Opportunistic infections are a type of infection that occur in people with a weakened immune system (for example people living with HIV).
When first-line antiretroviral drugs stop working, a person takes second-line treatment.
HIV self-testing offers the convenience of taking a test in the comfort of your own home or other private place. These kits are becoming more widely available and give a result in 15 to 20 minutes.
A syndemic or synergistic epidemic is the combination of two or more coexisting epidemics in a population, for example HIV and TB. Biological interactions between the coexisting epidemics make the prognosis and burden of disease worse.
Sexually transmitted infection (STI)
STIs are infections that are passed on during sexual contact. Examples include chlamydia, genital herpes, gonorrhoea, hepatitis C and trichomoniasis. HIV is also a sexually transmitted infection although there are other ways it can be passed on.
See CD4 count above.
When second-line drugs stop working, a person takes third-line treatment.

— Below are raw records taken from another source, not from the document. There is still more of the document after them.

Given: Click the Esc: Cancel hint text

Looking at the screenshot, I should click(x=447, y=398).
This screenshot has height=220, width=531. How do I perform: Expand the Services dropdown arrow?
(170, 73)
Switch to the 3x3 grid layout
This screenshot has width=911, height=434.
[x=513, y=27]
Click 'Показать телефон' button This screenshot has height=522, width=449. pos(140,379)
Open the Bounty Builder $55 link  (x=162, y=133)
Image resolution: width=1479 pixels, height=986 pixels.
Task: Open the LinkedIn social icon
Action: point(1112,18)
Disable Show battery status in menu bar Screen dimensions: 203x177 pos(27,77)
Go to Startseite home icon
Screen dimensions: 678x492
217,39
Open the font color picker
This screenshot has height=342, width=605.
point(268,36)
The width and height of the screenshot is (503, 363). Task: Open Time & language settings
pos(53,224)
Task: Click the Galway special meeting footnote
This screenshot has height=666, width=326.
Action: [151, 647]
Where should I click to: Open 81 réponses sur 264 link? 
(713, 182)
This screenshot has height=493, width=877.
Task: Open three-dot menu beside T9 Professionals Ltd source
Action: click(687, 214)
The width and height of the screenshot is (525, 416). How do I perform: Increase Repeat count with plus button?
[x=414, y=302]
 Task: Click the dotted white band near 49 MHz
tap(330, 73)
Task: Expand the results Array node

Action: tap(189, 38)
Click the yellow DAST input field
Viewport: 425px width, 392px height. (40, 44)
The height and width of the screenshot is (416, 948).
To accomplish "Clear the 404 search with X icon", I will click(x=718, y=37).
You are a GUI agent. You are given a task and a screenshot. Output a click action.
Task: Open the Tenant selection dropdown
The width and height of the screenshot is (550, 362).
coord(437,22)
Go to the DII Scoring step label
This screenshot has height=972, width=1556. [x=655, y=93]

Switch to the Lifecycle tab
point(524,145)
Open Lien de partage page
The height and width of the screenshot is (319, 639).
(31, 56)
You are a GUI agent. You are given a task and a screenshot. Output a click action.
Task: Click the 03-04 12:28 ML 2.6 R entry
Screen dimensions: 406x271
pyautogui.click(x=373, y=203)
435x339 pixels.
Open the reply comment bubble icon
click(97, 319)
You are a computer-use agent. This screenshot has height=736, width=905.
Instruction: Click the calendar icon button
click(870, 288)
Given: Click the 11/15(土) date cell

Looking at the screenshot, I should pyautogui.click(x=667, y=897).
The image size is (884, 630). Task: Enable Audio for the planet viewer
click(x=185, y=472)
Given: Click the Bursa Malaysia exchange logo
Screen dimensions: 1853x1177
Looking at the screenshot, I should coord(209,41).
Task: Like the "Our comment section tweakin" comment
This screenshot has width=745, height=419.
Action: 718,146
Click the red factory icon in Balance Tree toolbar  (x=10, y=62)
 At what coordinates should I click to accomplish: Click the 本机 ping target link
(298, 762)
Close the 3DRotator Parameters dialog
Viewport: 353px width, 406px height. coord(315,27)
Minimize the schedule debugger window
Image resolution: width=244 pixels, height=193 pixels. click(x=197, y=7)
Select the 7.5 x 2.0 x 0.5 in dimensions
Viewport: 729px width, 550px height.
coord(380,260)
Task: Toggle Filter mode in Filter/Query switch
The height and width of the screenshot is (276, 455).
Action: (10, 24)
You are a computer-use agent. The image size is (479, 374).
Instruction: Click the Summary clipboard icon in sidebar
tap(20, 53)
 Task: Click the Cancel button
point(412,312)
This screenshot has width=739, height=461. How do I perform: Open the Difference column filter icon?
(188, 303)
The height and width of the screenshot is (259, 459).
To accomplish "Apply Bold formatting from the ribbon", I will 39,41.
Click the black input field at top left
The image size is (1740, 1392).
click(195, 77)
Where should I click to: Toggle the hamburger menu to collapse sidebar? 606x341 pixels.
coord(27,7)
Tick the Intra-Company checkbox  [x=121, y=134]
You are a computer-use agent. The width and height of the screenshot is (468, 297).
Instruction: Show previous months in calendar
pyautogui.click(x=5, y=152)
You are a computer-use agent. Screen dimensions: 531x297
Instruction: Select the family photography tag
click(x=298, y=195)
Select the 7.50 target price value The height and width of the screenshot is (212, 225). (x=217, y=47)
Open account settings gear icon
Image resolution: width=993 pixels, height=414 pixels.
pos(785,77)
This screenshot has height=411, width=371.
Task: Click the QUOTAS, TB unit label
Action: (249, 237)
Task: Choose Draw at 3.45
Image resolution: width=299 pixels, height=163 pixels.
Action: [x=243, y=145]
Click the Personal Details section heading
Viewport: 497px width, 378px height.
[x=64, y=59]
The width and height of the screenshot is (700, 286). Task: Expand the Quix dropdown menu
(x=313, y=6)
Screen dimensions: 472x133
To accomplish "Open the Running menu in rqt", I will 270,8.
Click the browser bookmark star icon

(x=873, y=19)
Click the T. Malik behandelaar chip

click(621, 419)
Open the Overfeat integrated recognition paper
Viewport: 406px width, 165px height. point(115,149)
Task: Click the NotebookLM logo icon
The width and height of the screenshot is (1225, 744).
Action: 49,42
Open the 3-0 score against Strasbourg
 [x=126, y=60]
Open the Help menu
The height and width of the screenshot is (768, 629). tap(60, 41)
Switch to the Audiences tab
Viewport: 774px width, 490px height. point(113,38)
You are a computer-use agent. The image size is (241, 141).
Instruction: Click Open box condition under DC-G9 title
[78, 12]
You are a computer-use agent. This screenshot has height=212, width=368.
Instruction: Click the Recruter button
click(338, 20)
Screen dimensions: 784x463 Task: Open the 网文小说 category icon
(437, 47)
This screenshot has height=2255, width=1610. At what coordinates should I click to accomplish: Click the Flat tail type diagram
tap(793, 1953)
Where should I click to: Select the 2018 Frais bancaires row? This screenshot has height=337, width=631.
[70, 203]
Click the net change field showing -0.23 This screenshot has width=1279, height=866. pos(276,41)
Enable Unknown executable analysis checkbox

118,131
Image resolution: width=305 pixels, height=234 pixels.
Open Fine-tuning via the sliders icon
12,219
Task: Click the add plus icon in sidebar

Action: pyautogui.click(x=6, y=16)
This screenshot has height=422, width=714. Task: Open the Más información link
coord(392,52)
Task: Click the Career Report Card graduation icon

Undetectable / virally suppressed
A person living with HIV is considered to have an ‘undetectable’ viral load – or to be virally suppressed – when antiretroviral treatment has brought the level of virus in their body to such low levels that blood tests cannot detect it. As long as treatment is adhered to and a person’s viral load remains undetectable (as monitored by a health professional), they can’t pass HIV on to others through sex, and their health is not affected by the virus.
A person’s viral load is the amount of HIV virus in their blood. It is measured by a simple blood test. It indicates how well a person’s antiretroviral treatment is working.
The time between HIV infection and when the body produces enough HIV antibodies to be detected by an HIV test is called the window period. This is between 2 and 12 weeks depending on the type of test.